Timing of the operation
We advocate closure of VSDs, regardless of the type, the size, or the apparent absence of aortic valve prolapse, when any degree of AI is identified. We also close all subarterial VSDs associated with aortic valve prolapse, even in the absence of AI, because the likelihood of spontaneous VSD closure is low. For asymptomatic, perimembranous VSDs in patients with aortic valve prolapse but without AI or other classical indications for VSD closure, the decision for surgical repair is more controversial; however, we tend to repair these patients also. Certainly, these patients must undergo VSD closure if any degree of AI develops or if they develop any other criteria for VSD closure such as symptoms, enlarging left ventricular end-diastolic dimensions, or evidence of significant pulmonary hypertension. The apparent echocardiographic or angiographic size of the VSD, the P_RV/P_LV ratio, and the PG_LV-RV are not reliable indicators of the true size of the VSD in the presence of aortic valve prolapse. Thus, the true size of the VSD tends to be underestimated, perhaps leading to a false sense of confidence that the VSD is anatomically insignificant and is likely to close spontaneously. The presence of aortic valve prolapse in the absence of AI should alert the clinician to the existence of important hemodynamic forces that, in concert with the underlying VSD, constitutes a significant clinical condition. Surgical repair should be strongly considered.

Surgical repair techniques
Because the AI in VSD-AI syndrome is associated with prolapse of the aortic valve cusp(s) with elongation of the free edge, initial attempts to surgically treat AI were directed toward aortic valve repair. Starr and colleagues [15] were the first, in 1960, to successfully apply aortic valvuloplasty techniques to repair of the VSD-AI syndrome by shortening the free edge of the prolapsed cusp. Spencer and associates [16], in 1962, produced satisfactory aortic valve competence in 2 patients by plicating the free margin of the prolapsing cusp. Plauth and colleagues [2] stressed the importance of accurate measurement of the free edge of the prolapsed cusp, and used an approximating suture in the corpora arantii to make the free margin of prolapsed cusp exactly equal to that of the adjacent normal cusp by plication. Frater [3], in 1967, described a simple technique for comparing the lengths of the free edge of the aortic cusps by suspending the three corpora arantii using a single 6-0 Prolene suture. During this same era, some authors reported unsatisfactory results using aortic valvuloplasty techniques [2,17–19]. These results stimulated a movement toward prosthetic aortic valve replacement rather than repair for the surgical treatment of patients with VSD-AI syndrome [18]. In 1973, Spencer and associates [4] rekindled optimism for aortic valvuloplasty by presenting their successful experience with 20 patients from three different centers. Later in the same year, Trusler and associates [7] reported their experience in 16 children using a technique that combined Frater’s stitch with plication of the elongated portion(s) of the aortic cusp(s) against the aortic wall. Trusler and associates stabilized this repair by reinforcing the adjacent commissure(s) with a hood of fine Dacron. Spencer and associates, in discussing Trusler’s paper, noted that previously reported repair techniques that excluded securing the plicated cusp to the aortic wall and commissural reinforcement produced a more mobile repair site but probably resulted in more repair failures due to instability [20].

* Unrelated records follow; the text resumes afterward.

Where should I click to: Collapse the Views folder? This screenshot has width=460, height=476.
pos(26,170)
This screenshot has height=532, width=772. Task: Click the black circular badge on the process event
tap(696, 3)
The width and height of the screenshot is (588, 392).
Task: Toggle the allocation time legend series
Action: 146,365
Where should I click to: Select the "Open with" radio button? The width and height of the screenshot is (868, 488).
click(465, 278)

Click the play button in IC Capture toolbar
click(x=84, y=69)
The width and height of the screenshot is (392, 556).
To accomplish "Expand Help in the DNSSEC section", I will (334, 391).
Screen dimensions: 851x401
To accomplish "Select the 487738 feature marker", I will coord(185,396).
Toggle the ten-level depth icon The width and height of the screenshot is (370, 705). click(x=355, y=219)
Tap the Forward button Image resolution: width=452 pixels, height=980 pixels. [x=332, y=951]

In 1990, Carpentier’s group described yet another technique of aortic valve repair using triangular resection of the prolapsed cusp, aortic annuloplasty, and transaortic patch closure of the VSD [5]. Yacoub and associates [6], in 1997, described an aortic valvuloplasty technique based upon their anatomic observations of the VSD/AI syndrome. This technique includes transaortic primary closure of the VSD using a series of pericardial pledgeted mattress sutures inserted into the right ventricular side of the crest of the interventricular septum. These same sutures are passed through the aortic valve annulus and then through the thin portion of the prolapsed aortic sinus. When these sutures are secured, the result is primary closure of the VSD, elevation of the aortic valve annulus, reduction in the size of the prolapsed and dilated aortic valve sinus, and a reduction in aortic insufficiency.

When the VSD is associated with trivial AI, we perform patch closure of the VSD without exploring the aortic valve. When the AI is mild, exploration of the aortic valve is sometimes undertaken if preoperative echocardiographic findings suggest significant aortic valve prolapse or if other parameters, such as wide pulse pressure or low aortic root pressure with cardioplegic administration, suggest that the degree of preoperative AI was underestimated. All patients with moderate or severe AI undergo aortic valvuloplasty in addition to VSD closure.

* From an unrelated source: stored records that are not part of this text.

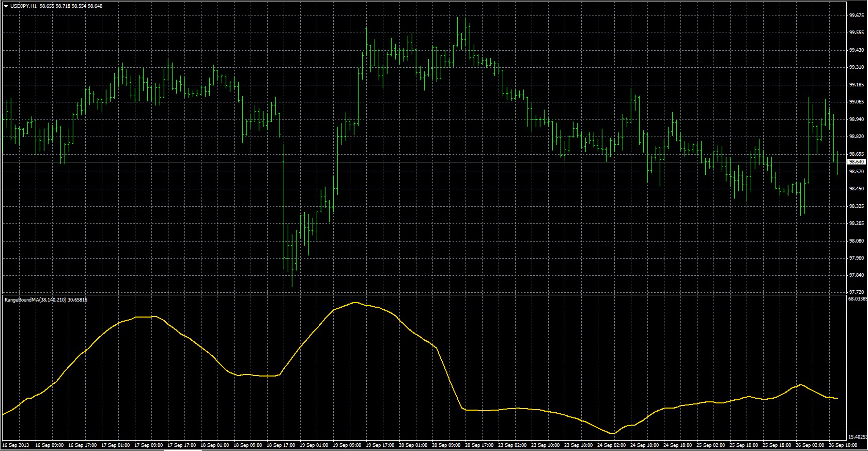The height and width of the screenshot is (451, 868).
Task: Select the 20 Sep 17:00 time label
Action: (x=479, y=445)

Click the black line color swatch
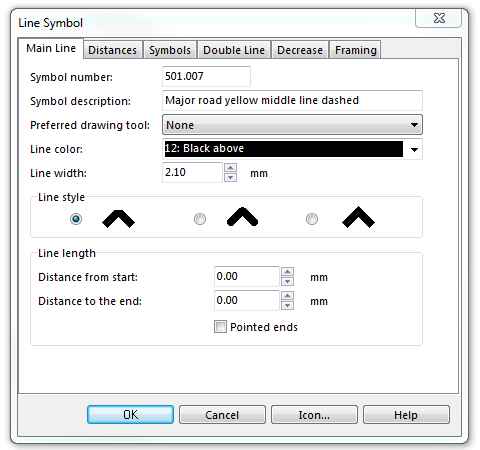click(x=284, y=149)
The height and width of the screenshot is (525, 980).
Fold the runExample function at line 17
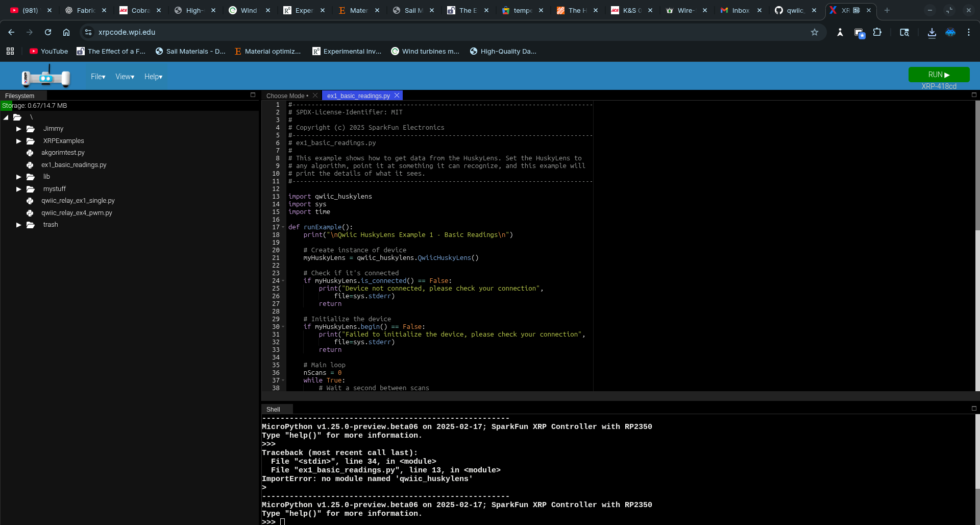click(x=283, y=227)
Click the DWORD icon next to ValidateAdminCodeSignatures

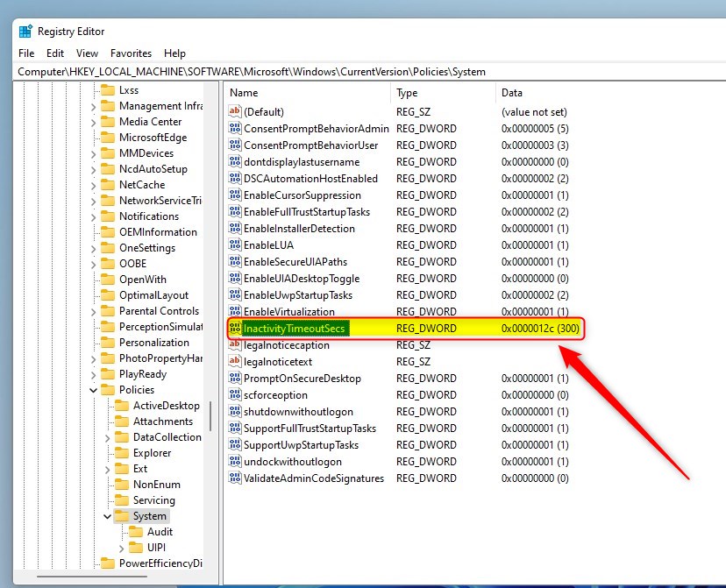point(234,478)
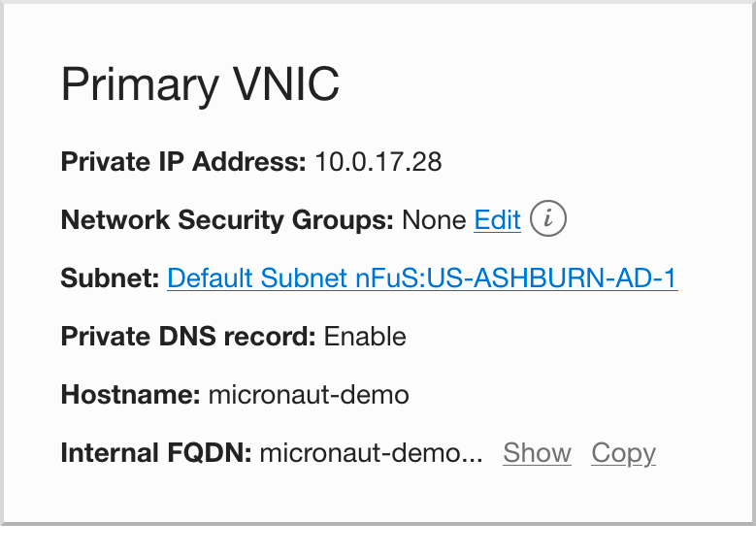Show the full Internal FQDN
Screen dimensions: 756x555
[x=537, y=453]

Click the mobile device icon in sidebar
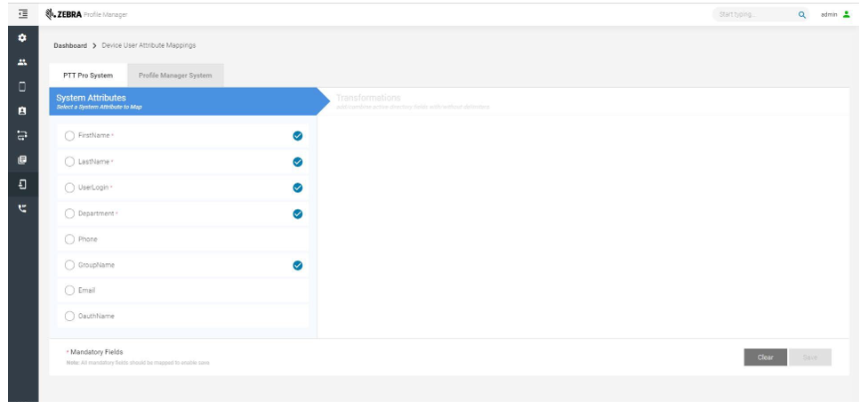(x=22, y=88)
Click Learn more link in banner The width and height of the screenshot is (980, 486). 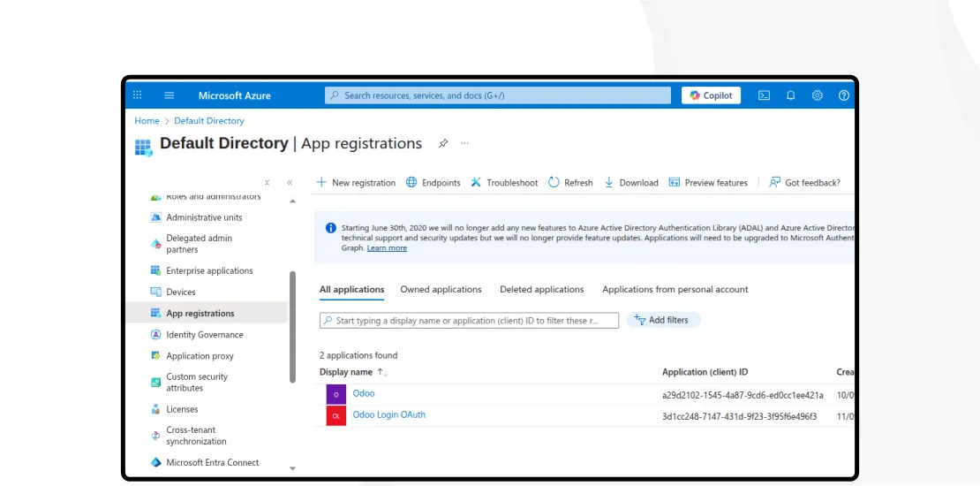387,248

We now recommend patch closure of all VSDs, regardless of size or other anatomic features, because of our finding of a possible association of primary VSD closure with failure of the aortic valvuloplasty. Others [4, 13] have also reported that primary VSD closure may be a risk factor for valvuloplasty failure. It is possible that primary VSD closure distorts the aortic valve annulus and, thereby, compromises the aortic valve repair. Conversely, this finding may not relate to the repair technique at all. It is possible that smaller VSDs, those that are most likely to be repaired primarily, are associated with a greater Venturi effect. This may tend to produce earlier and greater damage to the aortic valve cusps and predispose to repair failure. We are reluctant to endorse Yacoub’s surgical technique of primary VSD closure in VSD-AI syndrome [6], due to concerns that any undue tension created by the technique might result in avoidable VSD recurrences and/or conduction disturbances. Most of the patients in our series were operated upon during an earlier era when a right ventriculotomy was our preferred approach to the VSD. In the present era, we prefer to close the VSD through the right atrium or the pulmonary valve.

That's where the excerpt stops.